* **TASK INPUTS**:
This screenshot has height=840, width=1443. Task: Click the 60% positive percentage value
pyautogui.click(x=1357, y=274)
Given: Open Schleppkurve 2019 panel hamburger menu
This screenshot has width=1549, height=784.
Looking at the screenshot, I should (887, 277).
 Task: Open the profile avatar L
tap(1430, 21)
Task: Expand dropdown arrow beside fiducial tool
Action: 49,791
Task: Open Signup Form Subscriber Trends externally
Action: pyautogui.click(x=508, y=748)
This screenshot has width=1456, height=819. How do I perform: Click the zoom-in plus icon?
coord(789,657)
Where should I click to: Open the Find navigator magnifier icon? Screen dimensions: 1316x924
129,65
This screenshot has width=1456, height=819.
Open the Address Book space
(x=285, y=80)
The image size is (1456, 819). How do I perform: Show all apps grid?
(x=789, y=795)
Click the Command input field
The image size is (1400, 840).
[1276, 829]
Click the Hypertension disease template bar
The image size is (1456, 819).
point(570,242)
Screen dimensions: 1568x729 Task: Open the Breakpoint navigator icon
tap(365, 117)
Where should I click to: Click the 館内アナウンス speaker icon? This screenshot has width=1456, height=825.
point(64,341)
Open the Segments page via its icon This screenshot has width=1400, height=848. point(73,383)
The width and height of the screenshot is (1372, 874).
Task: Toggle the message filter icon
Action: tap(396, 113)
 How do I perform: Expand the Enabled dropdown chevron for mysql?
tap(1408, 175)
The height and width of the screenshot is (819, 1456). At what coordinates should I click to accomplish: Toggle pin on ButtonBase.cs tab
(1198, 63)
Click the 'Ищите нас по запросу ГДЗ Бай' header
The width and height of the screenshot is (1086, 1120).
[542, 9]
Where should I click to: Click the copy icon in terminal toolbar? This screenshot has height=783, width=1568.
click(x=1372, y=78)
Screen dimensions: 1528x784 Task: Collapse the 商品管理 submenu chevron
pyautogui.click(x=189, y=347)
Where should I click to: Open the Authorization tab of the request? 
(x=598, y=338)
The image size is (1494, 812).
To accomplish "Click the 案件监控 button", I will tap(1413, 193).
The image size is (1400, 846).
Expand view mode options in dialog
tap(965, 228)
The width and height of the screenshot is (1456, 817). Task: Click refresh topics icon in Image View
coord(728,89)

* **EXERCISE GOAL**: Return the full listing, character for character.

* **WRITTEN REPLY**:
This screenshot has height=840, width=1443. Task: Click the 60% positive percentage value
pyautogui.click(x=1357, y=274)
Given: Open Schleppkurve 2019 panel hamburger menu
This screenshot has width=1549, height=784.
Looking at the screenshot, I should (887, 277).
 Task: Open the profile avatar L
tap(1430, 21)
Task: Expand dropdown arrow beside fiducial tool
Action: 49,791
Task: Open Signup Form Subscriber Trends externally
Action: pyautogui.click(x=508, y=748)
This screenshot has width=1456, height=819. How do I perform: Click the zoom-in plus icon?
coord(789,657)
Where should I click to: Open the Find navigator magnifier icon? Screen dimensions: 1316x924
129,65
This screenshot has width=1456, height=819.
Open the Address Book space
(x=285, y=80)
The image size is (1456, 819). How do I perform: Show all apps grid?
(x=789, y=795)
Click the Command input field
The image size is (1400, 840).
[1276, 829]
Click the Hypertension disease template bar
The image size is (1456, 819).
point(570,242)
Screen dimensions: 1568x729 Task: Open the Breakpoint navigator icon
tap(365, 117)
Where should I click to: Click the 館内アナウンス speaker icon? This screenshot has width=1456, height=825.
point(64,341)
Open the Segments page via its icon This screenshot has width=1400, height=848. point(73,383)
The width and height of the screenshot is (1372, 874).
Task: Toggle the message filter icon
Action: tap(396, 113)
 How do I perform: Expand the Enabled dropdown chevron for mysql?
tap(1408, 175)
The height and width of the screenshot is (819, 1456). At what coordinates should I click to accomplish: Toggle pin on ButtonBase.cs tab
(1198, 63)
Click the 'Ищите нас по запросу ГДЗ Бай' header
The width and height of the screenshot is (1086, 1120).
[542, 9]
Where should I click to: Click the copy icon in terminal toolbar? This screenshot has height=783, width=1568.
click(x=1372, y=78)
Screen dimensions: 1528x784 Task: Collapse the 商品管理 submenu chevron
pyautogui.click(x=189, y=347)
Where should I click to: Open the Authorization tab of the request? 
(x=598, y=338)
The image size is (1494, 812).
To accomplish "Click the 案件监控 button", I will tap(1413, 193).
The image size is (1400, 846).
Expand view mode options in dialog
tap(965, 228)
The width and height of the screenshot is (1456, 817). Task: Click refresh topics icon in Image View
coord(728,89)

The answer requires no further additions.